In response to the Goodwin Fire's rapid spread, all roads within or leading into the burn area were closed on June 26, and the communities of Mayer and Breezy Pines were evacuated the next day. On June 27, Arizona State Route 69 (SR 69) was closed between Prescott and Interstate 17 and residents of Walker, Potato Patch, Mountain Pine Acres, and Mount Union were issued preemptive evacuation notices. Doug Ducey, the Governor of Arizona, declared a state of emergency in Yavapai County the next day, and he secured additional state and federal resources for containing the Goodwin Fire. Ducey visited Dewey–Humboldt and the perimeter of the fire on June 29 to meet with firefighters and evacuees.

By June 29, the containment of the Goodwin Fire's spread was estimated at 43%. Evacuation orders for residents of Mayer were lifted, as were all preemptive evacuation orders. SR 69 reopened on June 30. Firefighting aircraft were grounded on June 28 by a civilian drone flying over the burn area, a crime in Arizona (causing interference with emergency or law-enforcement efforts) for which the drone's operator was arrested on July 1. The operator was charged on July 7 with hindering firefighting efforts, but the charges were dropped on August 18. By July 4, when firefighting aircraft were again grounded by civilian drones, the Goodwin Fire had grown to 28,508 acre but had been 91% contained. The fire was fully contained on July 10.

==Aftermath==
The Goodwin Fire burned 28,516 acre over 16 days and cost $15 million to suppress (equivalent to $ million in ). Of the total area burned, 56% suffered total foliage mortality. The fire forced the evacuation of 9,000 people, destroyed 17 homes, and damaged another 19 structures. More than 650 firefighters were involved in containing the Goodwin Fire at its height.

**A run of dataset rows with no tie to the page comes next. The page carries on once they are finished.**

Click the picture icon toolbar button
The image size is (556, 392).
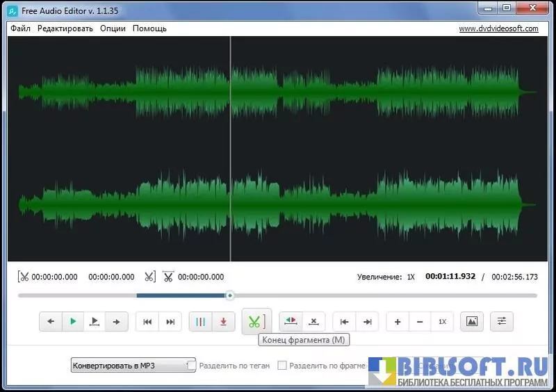(472, 322)
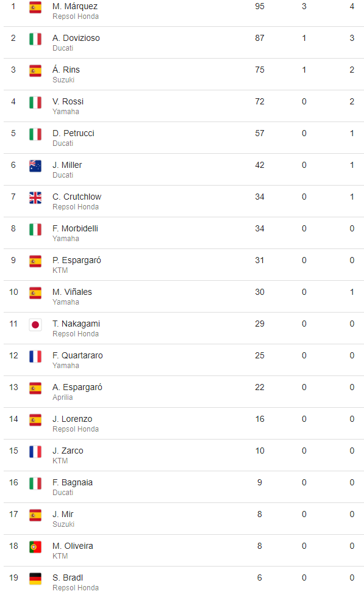364x594 pixels.
Task: Click the Repsol Honda label under T. Nakagami
Action: click(x=76, y=334)
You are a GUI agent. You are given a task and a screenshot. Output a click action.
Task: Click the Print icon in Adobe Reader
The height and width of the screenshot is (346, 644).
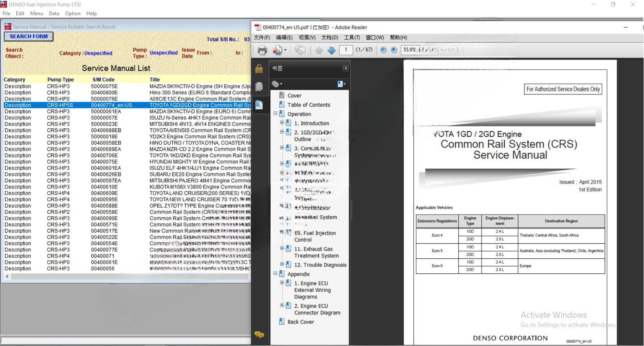coord(262,50)
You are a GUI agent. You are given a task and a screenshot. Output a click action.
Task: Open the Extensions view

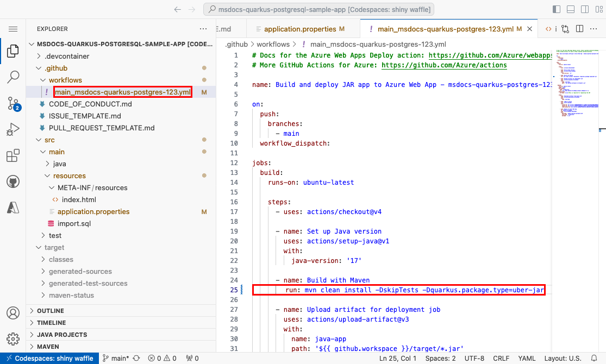tap(13, 156)
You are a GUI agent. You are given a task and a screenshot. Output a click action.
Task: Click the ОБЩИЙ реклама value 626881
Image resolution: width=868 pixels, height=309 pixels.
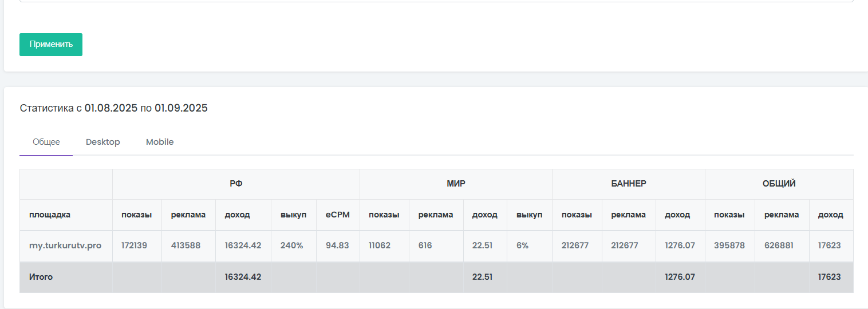pos(781,245)
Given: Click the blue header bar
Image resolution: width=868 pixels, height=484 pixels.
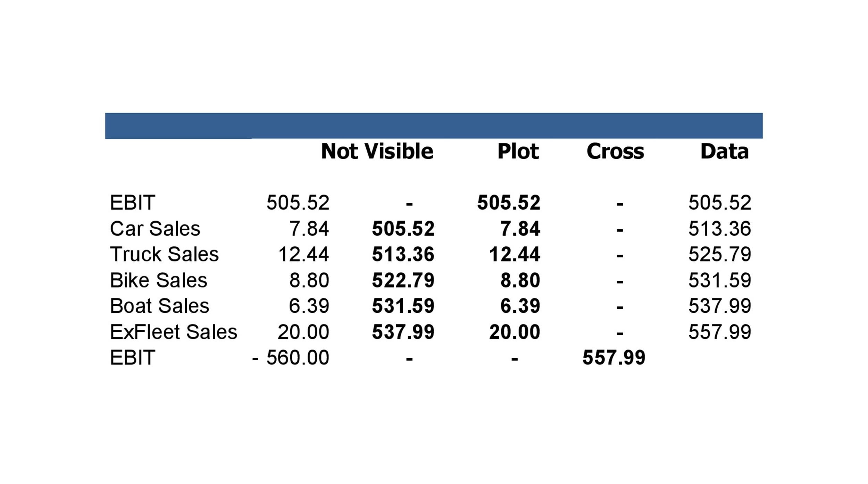Looking at the screenshot, I should coord(434,126).
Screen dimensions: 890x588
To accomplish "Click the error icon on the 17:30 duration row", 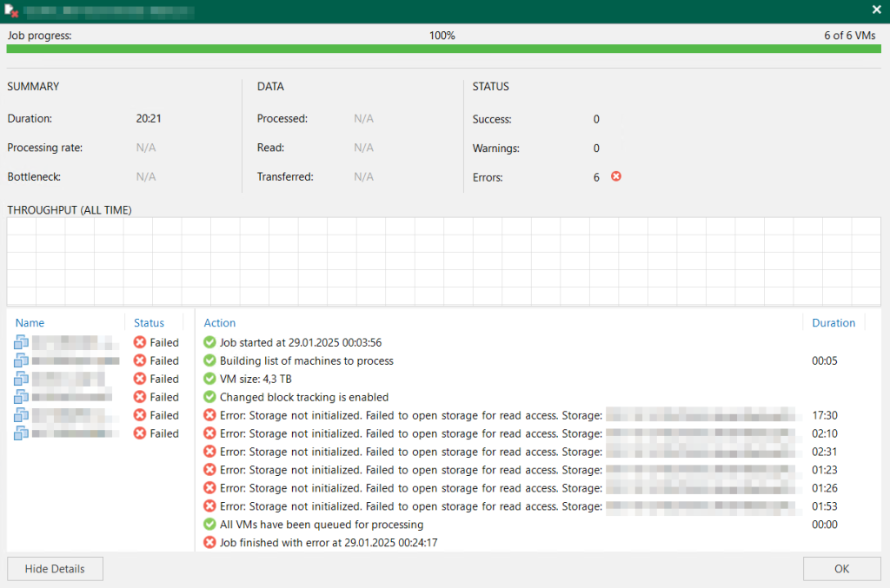I will coord(209,415).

As early as July 5, officials began warning of the possibility of severe flooding during the North American monsoon as a consequence of the Goodwin Fire creating terrain incapable of absorbing water. On July 19, rainwater drained from the Goodwin Fire burn scar into Big Bug Creek, near Mayer, which overflowed into a trailer park within Mayer's municipal limits. The flood damaged 109 houses and two residents had to be rescued from their homes. Some evacuations ordered in response to the flooding remained in place until August 19.

Firefighters suspected a human cause, but the subsequent investigation did not determine a specific cause.

===Environmental consequences===
On August 8, the United States Forest Service published a burned area emergency response assessment of the Goodwin Fire's burn scar and recommended immediate stabilization of severely burned areas via aerial reseeding. Senator Jeff Flake (R-AZ) toured the burn scar on August 17. Helicopters began dropping 27,365 lbs of grass seed on August 18.